City Council Inauguration Day 2010: A Retrospective

Patch turns the clock back two years and recalls the day the present council officially started.

When Democrats Len Torres, Fran Adelson and Scott Mandel are sworn in at the City Council inauguration at noon New Year’s Day, will it be anything like the last ceremony two years ago?

Held on Sunday, Jan. 3, 2010, every seat was taken and scores of spectators stood in the sixth-floor council chambers at City Hall as second-term Republican council member John McLaughlin, first-term Democrats Mike Fagen and Len Torres and the new City Court judge, Frank Dikranis, were sworn in.

Season Long Beach political observers tried to recall when they had last witnessed such a large turnout at an inauguration ceremony for the then 87-year-old City Council.

“It was incredible, just wild,” Larry Elovich, the city’s Democratic leader during the 1960s who had attended 25 previous City Council ceremonies, said at the time. “I’d never seen anything like it.”

McLaughlin and Fagen, who had the two highest vote totals in the at-large November election in 2009, captured four-year terms, while Torres won a two-year seat. With McLaughlin’s re-election, Republicans retained a 3-2 council majority, which included President Thomas Sofield Jr. and Vice President Mona Goodman. Democrats Lenny Remo and Denise Tangney had stepped down. Issues ranging from taxes to parking to boardwalk rehabilitation took center stage during the campaign.

On the campaign trail, McLaughlin, a retired FDNY lieutenant who was working then on his master’s degree in fine arts at Queens College, pledged to reduce taxes, to continue moving part-time city employees to full-time status and to hire more storm management consultants. “I really want to continue doing what we’ve been doing to keep working on the infrastructure of the city,” he said then.

Among the prominent officials in the audience that day was newly-elected Nassau County Executive Ed Mangano, to whom Fagen and Torres extended an invitation as a sign of bipartisanship that Fagen said he hoped could extend to the city administration.  

During the campaign, Fagen vowed to bring greater transparency to city government, and to end what he called City Hall’s “friends-and-family program,” charging that the city hires employees’ unqualified acquaintances and relatives.

He also proposed adding non-tax revenue streams, including an Adopt-A-Highway program, in which businesses would sponsor sections of a newly constructed boardwalk, and naming-rights deals with corporations to finance the ice arena and Recreation Center.

“We’d like to bring some special events to the city, to the beach this summer,” Fagen said. “And Len is working on some lucrative grants, and all in all we’d like to bring some fair and open government back to the city.”

“Affordability” was Torres’s campaign mantra, as he promised to cut spending on city employees’ overtime and to consolidate and streamline services.
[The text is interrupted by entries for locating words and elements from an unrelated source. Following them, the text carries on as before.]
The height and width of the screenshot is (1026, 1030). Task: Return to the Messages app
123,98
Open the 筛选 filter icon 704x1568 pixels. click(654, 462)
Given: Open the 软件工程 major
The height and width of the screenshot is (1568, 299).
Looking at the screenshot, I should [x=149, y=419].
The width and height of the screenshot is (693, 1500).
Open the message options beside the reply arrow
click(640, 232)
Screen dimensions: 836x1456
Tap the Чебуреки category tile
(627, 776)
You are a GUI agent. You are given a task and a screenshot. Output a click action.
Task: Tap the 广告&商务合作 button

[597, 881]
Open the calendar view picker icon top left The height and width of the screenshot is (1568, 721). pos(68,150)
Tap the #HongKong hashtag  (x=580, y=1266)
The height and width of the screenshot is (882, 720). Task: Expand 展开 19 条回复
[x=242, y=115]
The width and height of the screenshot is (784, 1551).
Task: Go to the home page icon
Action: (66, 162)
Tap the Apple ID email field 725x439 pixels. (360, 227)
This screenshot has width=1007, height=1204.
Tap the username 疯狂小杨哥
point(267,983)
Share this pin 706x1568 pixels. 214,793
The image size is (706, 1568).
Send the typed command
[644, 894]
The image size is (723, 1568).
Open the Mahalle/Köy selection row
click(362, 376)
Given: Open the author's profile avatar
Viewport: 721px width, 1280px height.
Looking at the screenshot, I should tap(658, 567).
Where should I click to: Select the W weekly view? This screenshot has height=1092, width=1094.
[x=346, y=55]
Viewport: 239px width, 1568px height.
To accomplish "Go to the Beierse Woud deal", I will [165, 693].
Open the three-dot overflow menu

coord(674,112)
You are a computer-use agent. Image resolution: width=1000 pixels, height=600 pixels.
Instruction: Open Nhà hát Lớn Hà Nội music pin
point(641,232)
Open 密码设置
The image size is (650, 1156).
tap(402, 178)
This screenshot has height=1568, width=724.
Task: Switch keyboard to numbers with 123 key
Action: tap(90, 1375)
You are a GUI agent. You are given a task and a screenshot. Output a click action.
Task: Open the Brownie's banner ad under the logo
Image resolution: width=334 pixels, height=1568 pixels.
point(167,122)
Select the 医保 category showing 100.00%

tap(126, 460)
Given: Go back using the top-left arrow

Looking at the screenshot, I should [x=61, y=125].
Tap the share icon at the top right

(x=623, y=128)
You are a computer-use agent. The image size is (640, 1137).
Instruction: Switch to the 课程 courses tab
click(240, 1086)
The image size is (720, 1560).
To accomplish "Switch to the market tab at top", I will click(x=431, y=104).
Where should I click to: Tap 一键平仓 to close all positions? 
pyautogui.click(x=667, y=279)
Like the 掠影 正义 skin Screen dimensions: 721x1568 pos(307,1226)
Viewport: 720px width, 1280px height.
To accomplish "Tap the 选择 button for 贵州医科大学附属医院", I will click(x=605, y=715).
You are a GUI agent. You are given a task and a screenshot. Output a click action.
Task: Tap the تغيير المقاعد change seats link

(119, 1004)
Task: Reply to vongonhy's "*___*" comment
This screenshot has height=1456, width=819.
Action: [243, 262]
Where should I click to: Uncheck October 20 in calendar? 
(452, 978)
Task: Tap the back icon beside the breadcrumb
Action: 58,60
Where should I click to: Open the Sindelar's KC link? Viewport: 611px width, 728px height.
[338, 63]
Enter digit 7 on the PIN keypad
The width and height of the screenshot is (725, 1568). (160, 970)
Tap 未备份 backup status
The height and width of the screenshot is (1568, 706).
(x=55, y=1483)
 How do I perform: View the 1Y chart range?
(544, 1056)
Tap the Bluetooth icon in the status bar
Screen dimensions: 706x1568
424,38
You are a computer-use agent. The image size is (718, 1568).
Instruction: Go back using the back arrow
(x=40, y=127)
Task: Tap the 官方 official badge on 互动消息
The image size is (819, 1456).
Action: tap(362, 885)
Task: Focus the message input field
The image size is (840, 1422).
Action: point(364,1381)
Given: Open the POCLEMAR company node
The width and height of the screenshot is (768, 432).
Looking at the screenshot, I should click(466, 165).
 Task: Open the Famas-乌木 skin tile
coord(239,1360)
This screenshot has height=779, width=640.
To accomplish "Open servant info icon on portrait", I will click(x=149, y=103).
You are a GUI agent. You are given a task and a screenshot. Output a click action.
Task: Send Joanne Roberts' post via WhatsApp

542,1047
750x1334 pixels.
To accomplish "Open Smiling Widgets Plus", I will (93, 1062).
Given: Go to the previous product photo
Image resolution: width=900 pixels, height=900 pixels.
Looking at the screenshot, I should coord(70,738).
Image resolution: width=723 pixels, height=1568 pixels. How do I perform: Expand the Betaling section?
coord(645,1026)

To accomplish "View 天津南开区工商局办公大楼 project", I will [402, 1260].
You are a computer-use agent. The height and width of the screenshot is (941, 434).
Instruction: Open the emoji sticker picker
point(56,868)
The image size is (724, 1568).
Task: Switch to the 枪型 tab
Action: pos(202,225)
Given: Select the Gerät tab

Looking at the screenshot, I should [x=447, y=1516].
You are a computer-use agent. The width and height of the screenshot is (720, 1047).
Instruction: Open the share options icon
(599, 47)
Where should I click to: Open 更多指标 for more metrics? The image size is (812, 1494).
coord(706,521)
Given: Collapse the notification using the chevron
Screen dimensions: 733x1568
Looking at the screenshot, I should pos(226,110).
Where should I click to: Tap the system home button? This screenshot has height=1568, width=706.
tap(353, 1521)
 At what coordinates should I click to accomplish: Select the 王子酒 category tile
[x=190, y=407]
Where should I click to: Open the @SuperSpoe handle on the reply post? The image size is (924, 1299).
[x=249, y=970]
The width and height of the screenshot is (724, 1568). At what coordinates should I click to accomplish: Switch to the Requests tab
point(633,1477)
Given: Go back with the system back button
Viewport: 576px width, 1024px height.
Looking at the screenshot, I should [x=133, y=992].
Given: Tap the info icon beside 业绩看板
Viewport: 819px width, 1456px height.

He highlighted the fact that he was the first Hispanic candidate to run for a City Council seat.

“As a Latino, the Hispanic community was very supportive of me, but they didn’t get me into office — it was all of Long Beach,” said Torres, a  retired teacher and administrator. “Now, as a council member, I represent all of Long Beach.”

In a meeting after the ceremonies concluded, the new City Council voted to retain Goodman as vice president and Sofield as president, in spite of an effort by Fagen to nominate Goodman as president.